Using the word "icon" as the filter, copy each matching line from the records.

*EXERCISE DATA*.
↓

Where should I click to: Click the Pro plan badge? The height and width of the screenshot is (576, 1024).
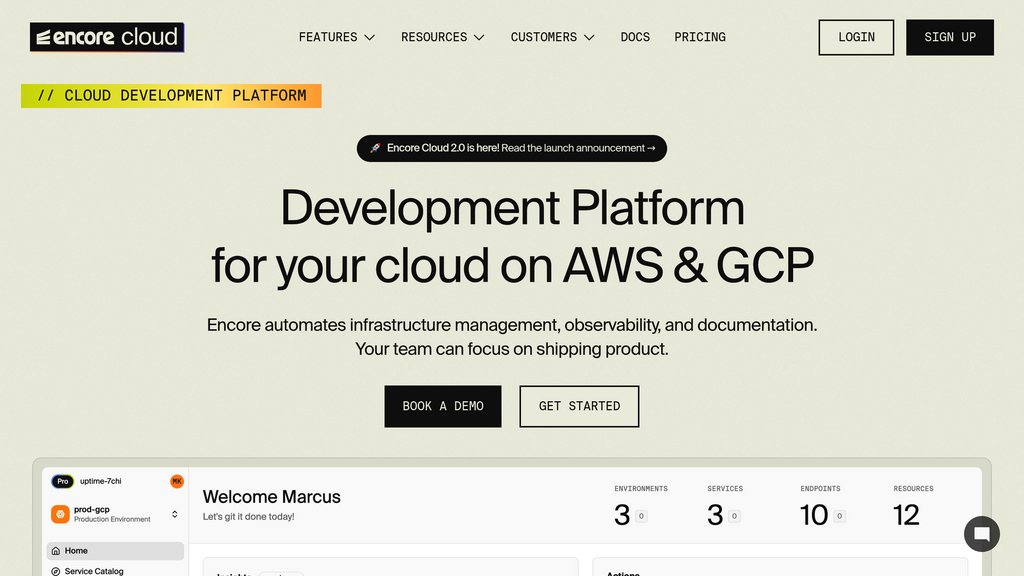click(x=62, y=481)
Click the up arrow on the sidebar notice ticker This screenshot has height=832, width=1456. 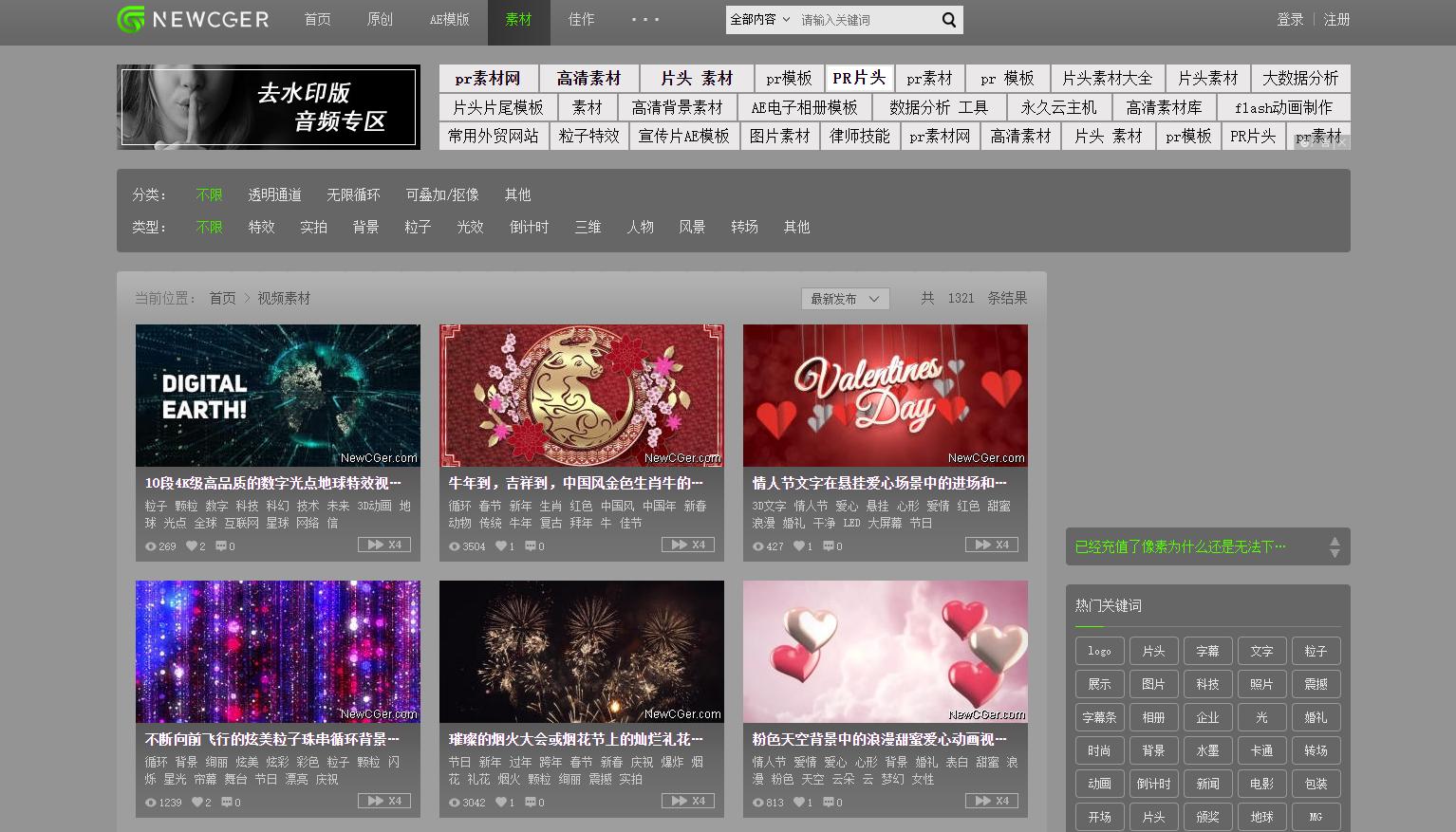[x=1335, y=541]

↑
↓

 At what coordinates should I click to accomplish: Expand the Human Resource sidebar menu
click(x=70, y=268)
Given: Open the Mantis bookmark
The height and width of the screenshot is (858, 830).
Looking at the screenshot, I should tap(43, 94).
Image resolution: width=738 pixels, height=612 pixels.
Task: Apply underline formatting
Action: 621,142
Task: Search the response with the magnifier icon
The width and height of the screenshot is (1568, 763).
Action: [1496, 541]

↑
↓

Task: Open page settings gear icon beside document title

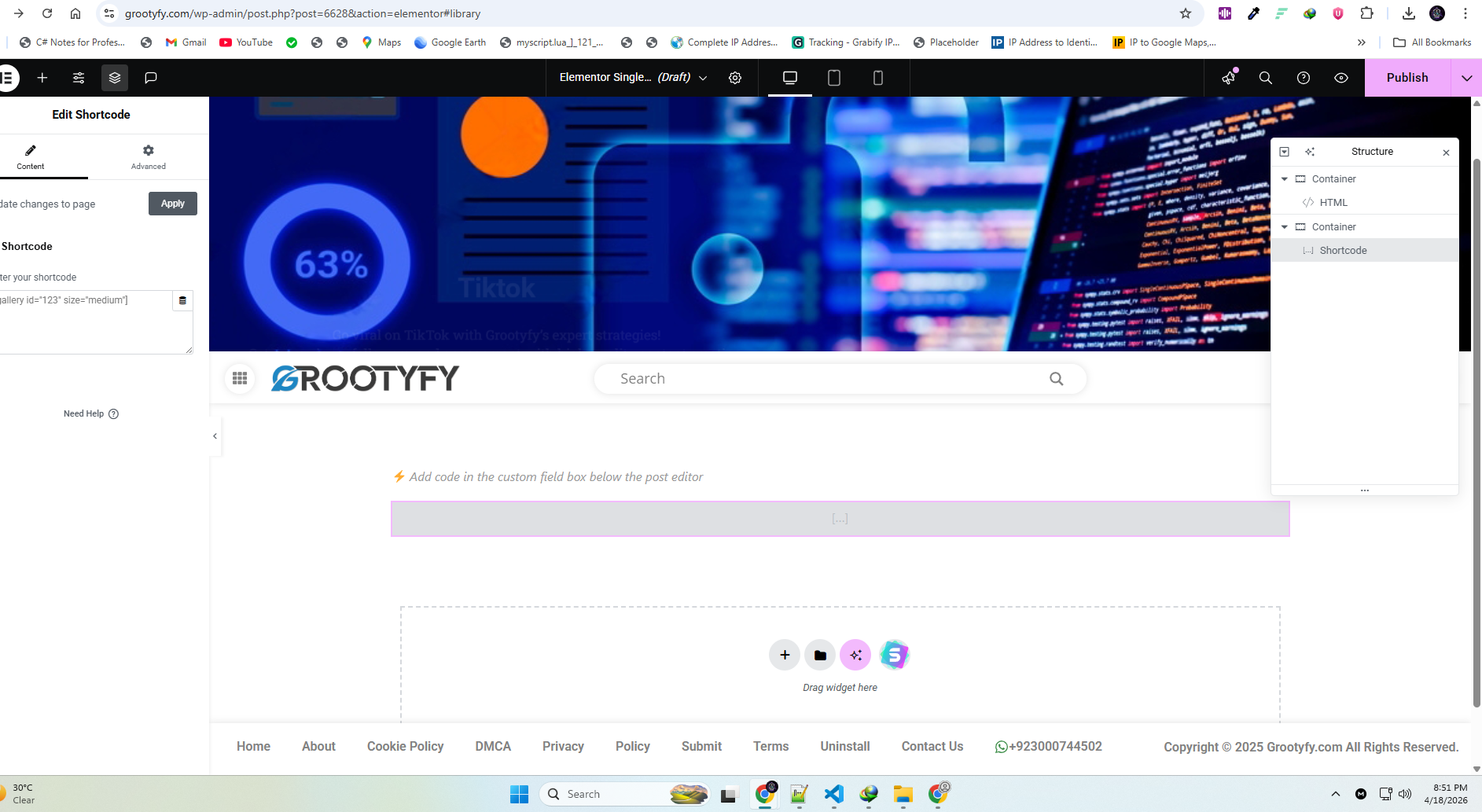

↑

*WRITTEN SOLUTION*.
Task: Search the response with the magnifier icon
Task: Open page settings gear icon beside document title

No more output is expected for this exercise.